RY Deshpande Mon 15 Jan 2007 02:58 AM PST
To live with grief, to confront death on her road,—
The mortal's lot became the Immortal's share.
If the gods wish to rise to higher worlds they must come down and take a human birth. Progress is here and this beautiful birth, though downhearted and full of misfortune and affliction, is god’s wonderful boon given to heighten the soul in the glory of possibilities of the manifestation. This is what the Vishnu Purana says: come here to make progress. This is what Sri Aurobindo and the Mother have said a number of times. But most of the gods are happy with their lot. Perhaps they can afford to be so, but not we; in fact we will not be allowed to remain where we are.
“The gods,” says the Mother, “do not have within them the divine spark which is the core of the psychic, because only on earth—I am not even speaking of the material universe—only on earth did this descent of divine Love took place, which was the origin of the divine Presence in the core of Matter. And naturally, since they have no psychic being, they do not know the psychic being. Some of these beings have even wanted to take a physical body so as to have experience of the psychic being—but not many of them. As a rule, they did it not only partially, through an ‘emanation’, not a total descent.
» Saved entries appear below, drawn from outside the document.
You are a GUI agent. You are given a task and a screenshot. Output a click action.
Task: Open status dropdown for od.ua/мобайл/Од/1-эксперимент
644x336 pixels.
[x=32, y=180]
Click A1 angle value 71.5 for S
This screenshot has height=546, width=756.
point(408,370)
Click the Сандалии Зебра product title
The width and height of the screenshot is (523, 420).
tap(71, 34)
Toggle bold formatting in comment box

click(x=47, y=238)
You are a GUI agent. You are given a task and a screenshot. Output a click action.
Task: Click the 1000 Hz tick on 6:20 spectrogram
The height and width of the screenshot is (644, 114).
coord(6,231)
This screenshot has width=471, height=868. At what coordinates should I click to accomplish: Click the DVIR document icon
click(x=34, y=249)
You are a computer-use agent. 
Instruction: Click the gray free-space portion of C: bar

For example, Vivekananda is said to have been an incarnation—a Vibhuti—of Shiva; but Shiva himself has clearly expressed his will to come down on earth only with the supramental world. When the earth is ready for the supramental life, he will come. And almost all these beings will manifest—they are waiting for that moment, they do not want any of the present struggle and the obscurity… None of these gods has a psychic being. It is only by coming down and uniting with the psychic being of a man that they can have one, but they have none themselves.” (12 January 1965)
Is Shiva going to miss something by opting to come down on earth only with the supramental world and not in the present process? Possibly so, for the simple reason that the Mother had at all made such a suggestion to him.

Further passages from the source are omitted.